The burden known as UConn Health is back in the news and the story is the same as it has always been. The facility does not attract enough patients to pay its hefty expenses. 

Next year, according to a comprehensive Monday article by The Courant's Kathleen Megan, the center's $1 billion budget is expected to fall about $60 million short of what it needs to operate. The medical center's troubles continue to grow worse, though leaders insist on pretending that it is a great asset. 

Gov. Dannel P. Malloy's 2011 decision to pour more than $500 million into the Farmington facility was one more expensive mistake. Except for UConn, Malloy has been notably antagonistic to hospitals in general for years. He has pursued policies that have sped the trend of alliances and takeovers.

The one hospital that Malloy has the most control over, UConn, has demonstrated that he is a worse hospital administrator than the private hospital executives he holds in contempt. For many years, state leaders have had to find ways to funnel money into UConn to fill its deficits. For years, it seems like that number was usually $20 million. It continues to grow. 
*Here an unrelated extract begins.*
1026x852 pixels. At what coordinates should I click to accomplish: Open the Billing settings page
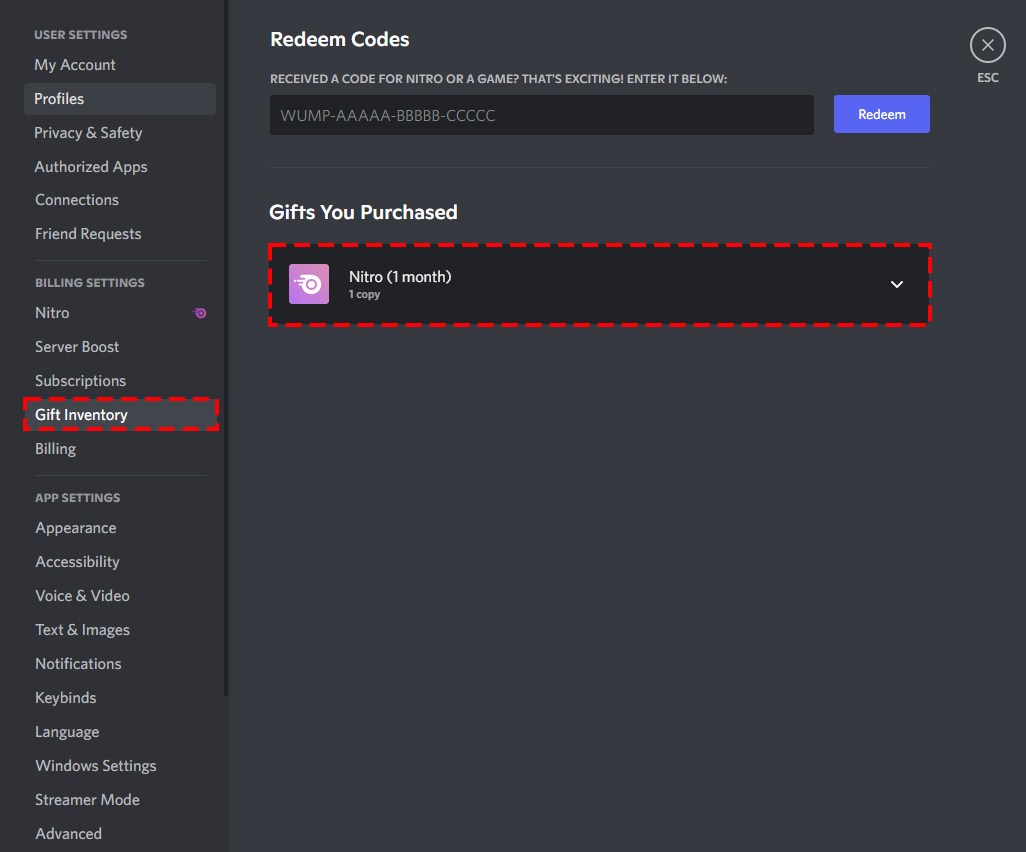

UConn is a small hospital and a small hospital, even with a half billion dollars in improvements, was always going to struggle in the ferocious competition for patients. It also is bound by the state's costly retirement and health benefits system. If you want to know how expensive, consider that the medical center, which includes a medical school, would not have a deficit if the benefits it paid were similar to the average of Connecticut's other hospitals.